Below is a forum post about SageMaker. Copy it word for word, starting with "to take 4 minutes" and going on through "xgboost_estimator.setNumRound(1)".

# START OF Passage to read

Reputation: 135
I'm currently running a quick Machine Learning proof of concept on AWS with SageMaker, and I've come across two libraries: sagemaker
and sagemaker_pyspark
. I would like to work with distributed data. My questions are:
Is using sagemaker
the equivalent of running a training job without taking advantage of the distributed computing capabilities of AWS? I assume it is, if not, why have they implemented sagemaker_pyspark
? Based on this assumption, I do not understand what it would offer regarding using scikit-learn
on a SageMaker notebook (in terms of computing capabilities).
Is it normal for something like model = xgboost_estimator.fit(training_data)
to take 4 minutes to run with sagemaker_pyspark
for a small set of test data? I see that what it does below is to train the model and also create an Endpoint to be able to offer its predictive services, and I assume that this endpoint is deployed on an EC2 instance that is created and started at the moment. Correct me if I'm wrong. I assume this from how the estimator is defined:
from sagemaker import get_execution_role
from sagemaker_pyspark.algorithms import XGBoostSageMakerEstimator
xgboost_estimator = XGBoostSageMakerEstimator (
trainingInstanceType = "ml.m4.xlarge",
trainingInstanceCount = 1,
endpointInstanceType = "ml.m4.xlarge",
endpointInitialInstanceCount = 1,
sagemakerRole = IAMRole(get_execution_role())
)
xgboost_estimator.setNumRound(1)
If so, is there a way to reuse the same endpoint with different training jobs so that I don't have to wait for a new endpoint to be created each time?
Does sagemaker_pyspark
support custom algorithms? Or does it only allow you to use the predefined ones in the library?

# END OF Passage to read
# START OF Dataset excerpts

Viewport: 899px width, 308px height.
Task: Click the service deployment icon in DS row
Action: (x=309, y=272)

# END OF Dataset excerpts
# START OF Dataset excerpts

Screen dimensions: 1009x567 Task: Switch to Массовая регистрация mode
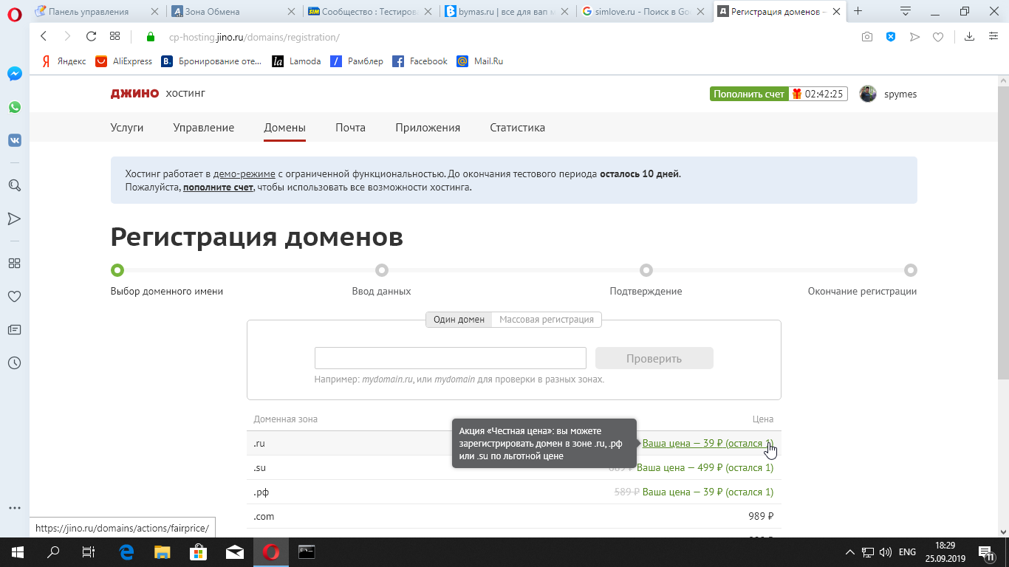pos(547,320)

# END OF Dataset excerpts

• Task output
to take 4 minutes to run with sagemaker_pyspark
for a small set of test data? I see that what it does below is to train the model and also create an Endpoint to be able to offer its predictive services, and I assume that this endpoint is deployed on an EC2 instance that is created and started at the moment. Correct me if I'm wrong. I assume this from how the estimator is defined:
from sagemaker import get_execution_role
from sagemaker_pyspark.algorithms import XGBoostSageMakerEstimator
xgboost_estimator = XGBoostSageMakerEstimator (
trainingInstanceType = "ml.m4.xlarge",
trainingInstanceCount = 1,
endpointInstanceType = "ml.m4.xlarge",
endpointInitialInstanceCount = 1,
sagemakerRole = IAMRole(get_execution_role())
)
xgboost_estimator.setNumRound(1)